» DATA
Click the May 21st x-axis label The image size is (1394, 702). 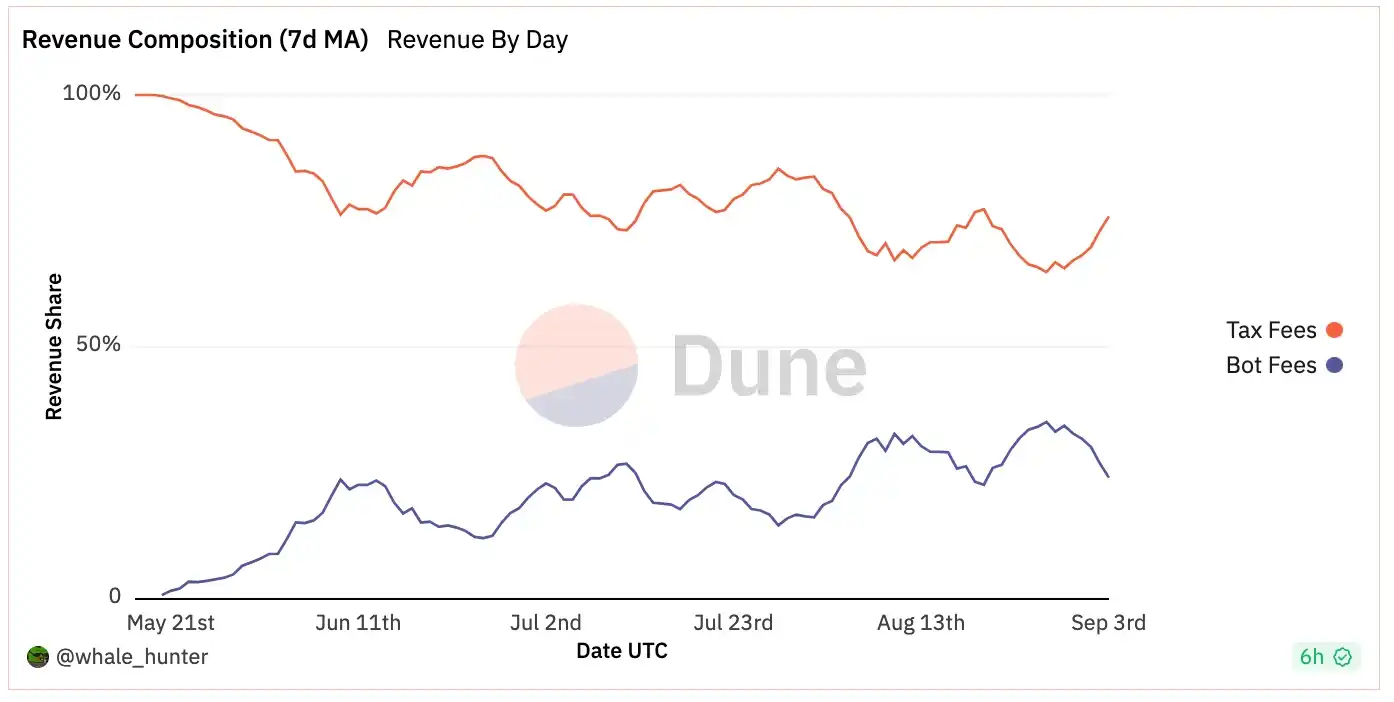(171, 623)
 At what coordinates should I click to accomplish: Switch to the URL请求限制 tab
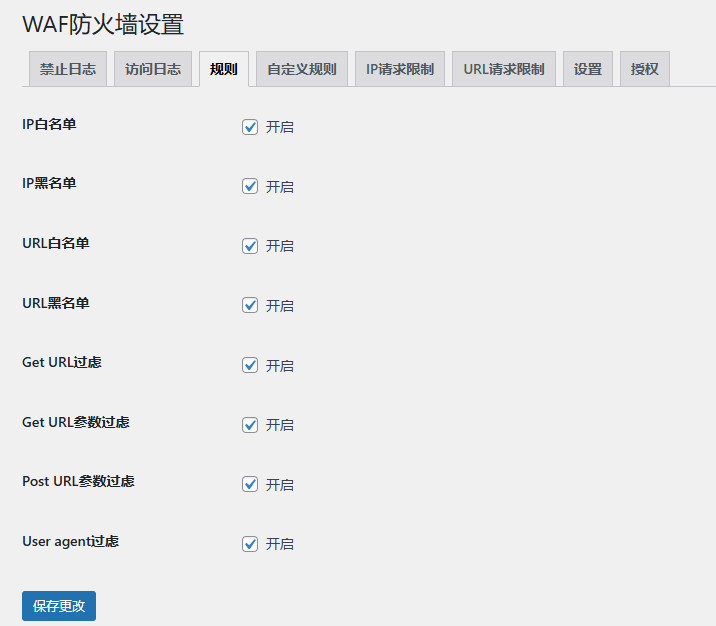[x=504, y=70]
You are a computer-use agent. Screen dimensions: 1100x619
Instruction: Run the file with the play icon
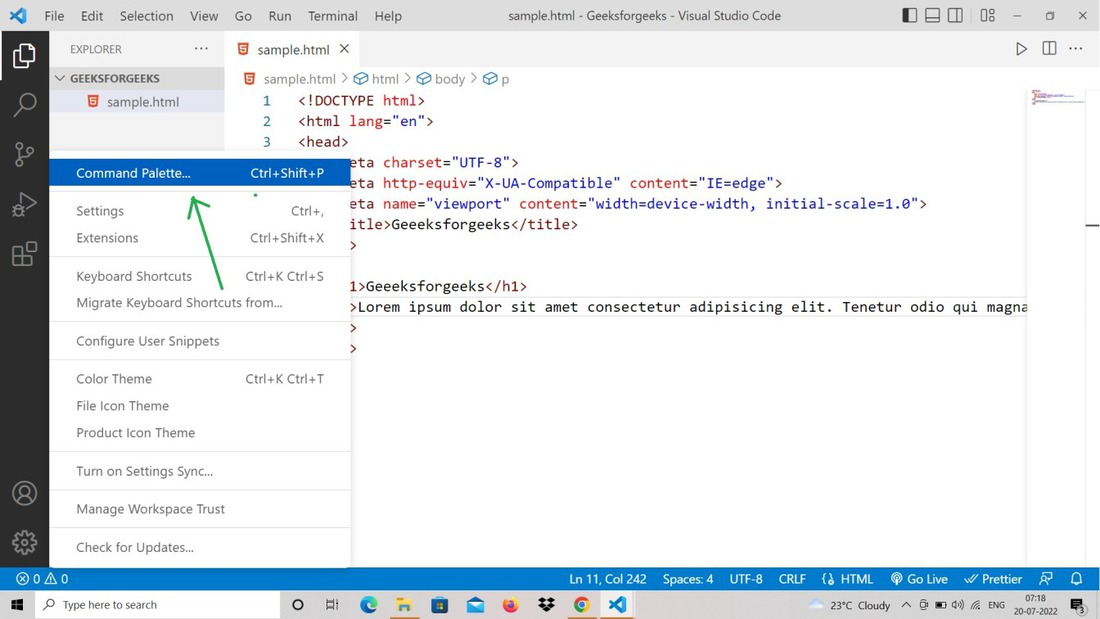tap(1021, 49)
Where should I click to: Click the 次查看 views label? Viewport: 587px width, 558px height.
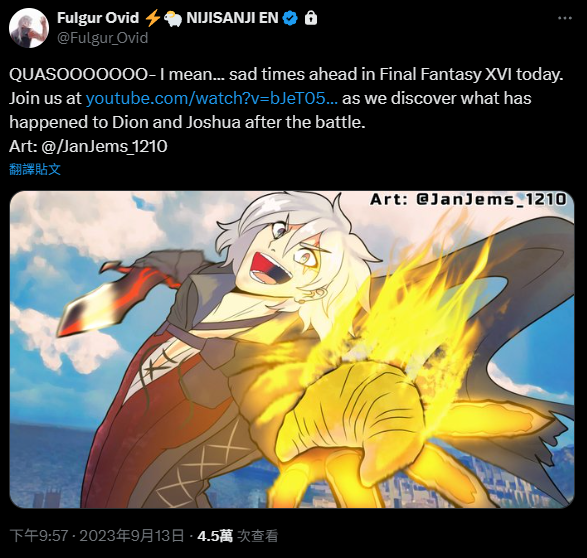[x=258, y=536]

» WHAT THE TASK REQUIRES
Write out the lines beginning at the line with "Instruction: Run the file with the play icon" and ending at the last line of the entries. Include no pictures.

» PROBLEM SOLUTION
Instruction: Run the file with the play icon
tap(1021, 49)
Where should I click to: Click the 次查看 views label? Viewport: 587px width, 558px height.
[x=258, y=536]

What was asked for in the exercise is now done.